Интернат (Жадан) - страница 31

— Ну, подойдёшь через час сюда, к окошку, — говорит ему на это приземистый.

— Ладно, — соглашается Паша, — подойду.

И хочет уходить. Но дверь приземистый не открывает. Смотрит на него вопросительно, будто ждёт правильные слова.

— Сколько с меня? — догадывается Паша.

— Та нисколько, — по-доброму улыбается приземистый. И тут-таки достаёт из-под жопы калькулятор, что-то там щёлкает и таким доверительным голосом добавляет: — Ну, что там у тебя есть? Сотня есть? Ну, давай.

Паша даёт, сколько просят. Приземистый достаёт ключ, открывает дверь, осторожно выглядывает в коридор, быстро выпускает Пашу, закрывается изнутри. Будто на исповеди побывал, думает Паша и выходит в зал ожидания.

+

Бьёт где-то совсем рядом, главное — бьёт так, что не понятно, куда упадёт в следующий раз. Разрывается всё время то за железнодорожными путями, то за проспектом. Все жмутся к стенам, после взрыва начинается приглушённый вой, потом снова становится тихо. Затем снова за окнами ломается тишина и вновь начинается подвывание. Горит, кричат вдруг около входа, и все бросаются туда, смотрят в окно. Паша тоже смотрит, стоит вместе со всей этой толпой, которая полчаса назад чуть не разодрала его своими золотыми зубами, видит, как за высотками поднимается жирный чёрный дым, настолько жирный и настолько чёрный, будто там трупы жгут. Где это? Где? — спрашивает женщина, низенькая, в чёрном пальто, с красными отмороженными ладонями, которыми она время от времени поправляет волосы, выбивающиеся из-под берета. Где? А потом и сама понимает где и начинает дико кричать, во всё горло, пугая и без того напуганных птиц и детей. Что? Что там? — переспрашивают друг у друга те, что стоят сзади, и дети тоже испуганно переспрашивают: что? что там такое? И все понимают, что там: очевидно, в одной из тех высоток она и живёт, очевидно, где-то там и горит, поэтому пусть кричит, пусть выкрикивает всё что может, чем же тут помочь. Паша разворачивается и проходит через зал, через коридор, минуя чёрные тела, лежащие под стенами, жмущиеся к батареям, потому что у батарей безопаснее, пригибается на каждую вспышку в небе, на каждый звук за окном. А когда взрывается совсем рядом, за вагонами, приседает и так, согнувшись, добегает до камер хранения, протискивается между тел, находит какую-то щель у колонны, падает туда, забивается, затихает.

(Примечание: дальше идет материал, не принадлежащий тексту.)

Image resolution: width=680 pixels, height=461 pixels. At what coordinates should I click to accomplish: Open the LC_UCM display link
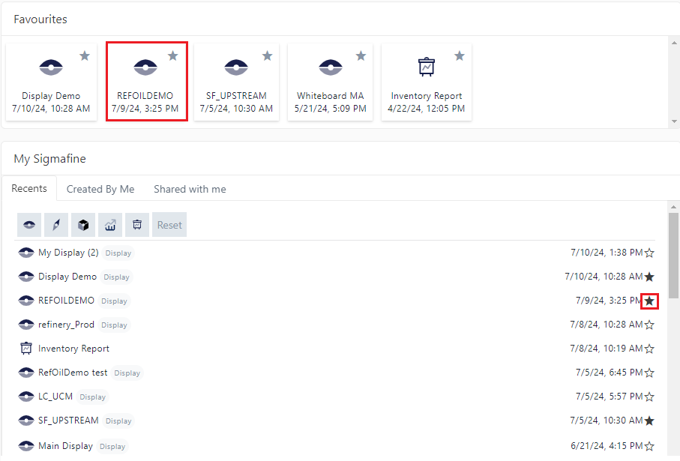pyautogui.click(x=55, y=397)
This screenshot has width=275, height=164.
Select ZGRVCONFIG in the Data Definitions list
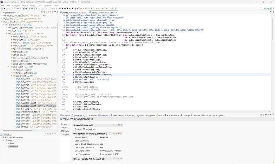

Кто-то жмётся к его плечу, лезет под локоть. Баба, догадывается Паша, баба с золотом под языком. Сидит, боится пошевелиться, пусть прижимается, думает, пусть греется. Когда я в последний раз вот так лежал с женщиной? — пробует вспомнить. Потом бросает. В другой раз вспомню, думает, в другой раз. Хорошо, думает дальше, тепло, безопасно и пахнет женщиной. Правда, пахнет она, эта женщина, странно: будто кто-то долго ходил в шубе под дождём, а потом залез к тебе под одеяло. И пахнет теперь псиной — чем-то живым, но уличным, приблудным. Паша скашивает глаза: так и есть — пёс. Как он только сюда прибился: мокрый, серый, с тёмными перепуганными глазами. Паша хочет его от себя отодвинуть, дотрагивается рукой до собачьего хребта, чувствует, как пёс обречённо вздрагивает. Давай, давай, говорит Паша, иди отсюда. Но пёс упирается и не уходит, поворачивает к нему морду, заглядывает Паше в лицо, давая понять, что идти ему отсюда некуда. Собственно, как и самому Паше. Неправильно всё это, думает Паша, пёс должен бы защищать, огрызаться, а тут наоборот: лежит, засунул голову мне под локоть, словно не хочет никого видеть.